The whole point of this is so each client can have its own client-only collision groups, for the local player and All Other Players, which can be used to prevent non-local players’ simulated physics affecting certain objects on the client. (e.g. client-generated primsatically constrained platforms, in my case.) by stopping other players colliding with them.

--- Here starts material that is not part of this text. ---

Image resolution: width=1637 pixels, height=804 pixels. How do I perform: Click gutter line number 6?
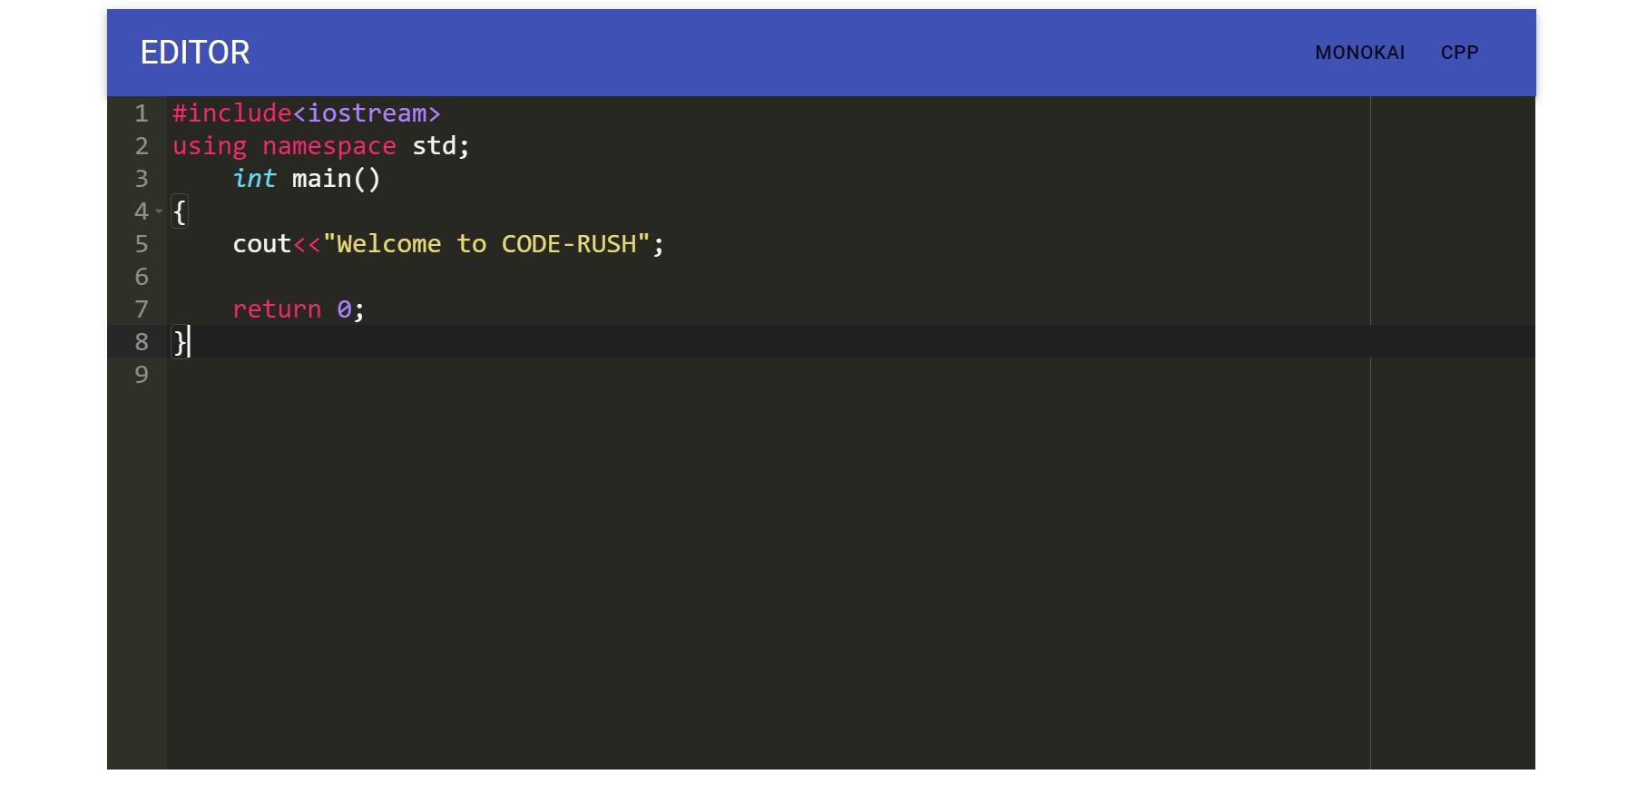[142, 277]
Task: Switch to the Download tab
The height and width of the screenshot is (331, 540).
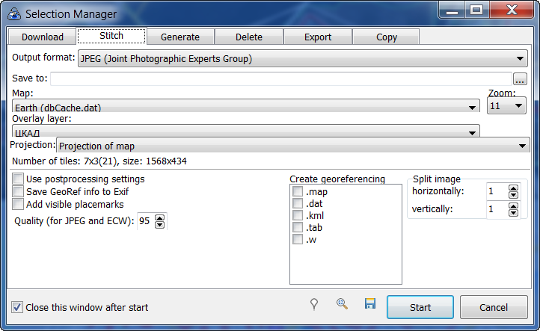Action: pos(43,37)
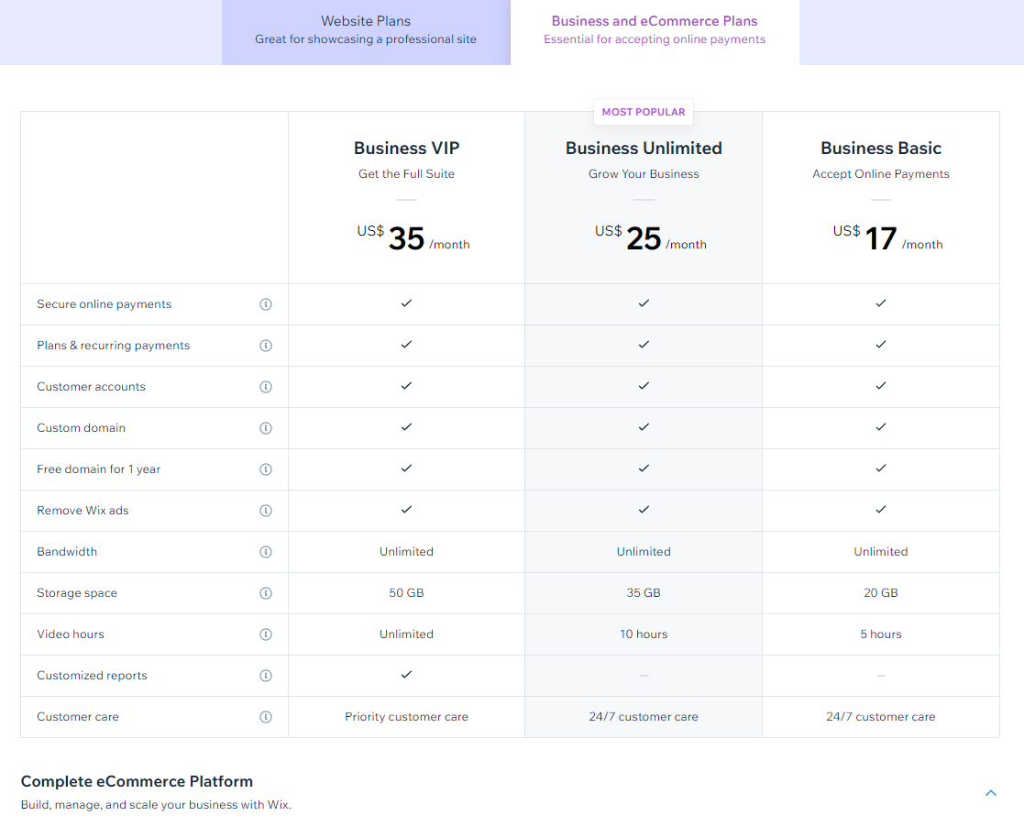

You also have to make sure ClientCharacter can collide with whatever the parts in question are in your game, and that OtherCharacters cannot.

Whew…

local Players = game:GetService("Players")
local Client = Players.LocalPlayer

local trackingConnections = {}

local function onInstanceRemoved(object)
	if trackingConnections[object] then
		trackingConnections[object]:Disconnect()
		trackingConnections[object] = nil
	end
end



-- Note player is only ever added once. Character will be replaced on player whenever player dies. 
local function HandleCharacter(Player, Character)
	print("HANDLING RUNNING FOR ",Player)
	local Group = if Player == Client then "ClientCharacter" else "OtherCharacters"
	for _, Object in Character:GetChildren() do
		if Object:IsA("BasePart") then
			Object.CollisionGroup = Group
			print(Object, "initially tagged as ",Group)
		end
	end
end


local function trackCharacterChildren(Player, Character)
	local Group = if Player == Client then "ClientCharacter" else "OtherCharacters"
	
	trackingConnections[Player] = Character.ChildAdded:Connect(function(Child)
		if Child:IsA("BasePart") then
			Child.CollisionGroup = Group
			print(Child, "added to ",Player," and tagged as ",Group)
		end
	end)
end


local function trackPlayer(Player, Character)
	HandleCharacter(Player, Character) -- tag its parts with appropriate Collision Group
	trackCharacterChildren(Player, Character) -- track future children
end

local function HandleJoined(Player)
	local Character = Player.Character or Player.CharacterAdded:Wait() -- wait to get character
	trackPlayer(Player, Character)
	
	Player.CharacterAdded:Connect(function(Character)
		trackPlayer(Player, Character)
	end)
	
end


local function onCharacterRemoving(character) -- Despawn fires when a player dies (at end of their death wait) AND
	--	if they leave the game. It doesn't fire if the player is streamed out for being out of range of local player.
	
	print(character.Name .. " is despawning")
	local characterNowGone = Players:GetPlayerFromCharacter(character)
	onInstanceRemoved(characterNowGone)
end



for _, Player in Players:GetChildren() do
	HandleJoined(Player)
end

-- This next event happens once when a player joins. it doesn't fire again if they respawn or stream out and in.
Players.PlayerAdded:Connect(HandleJoined)

Rinpix and IDoLua’s code and suggestions got me here.

If anyone can see easy improvements to be made to this code, feel free to chime in. On the plus side, it’s already working.

This topic was automatically closed 14 days after the last reply. New replies are no longer allowed.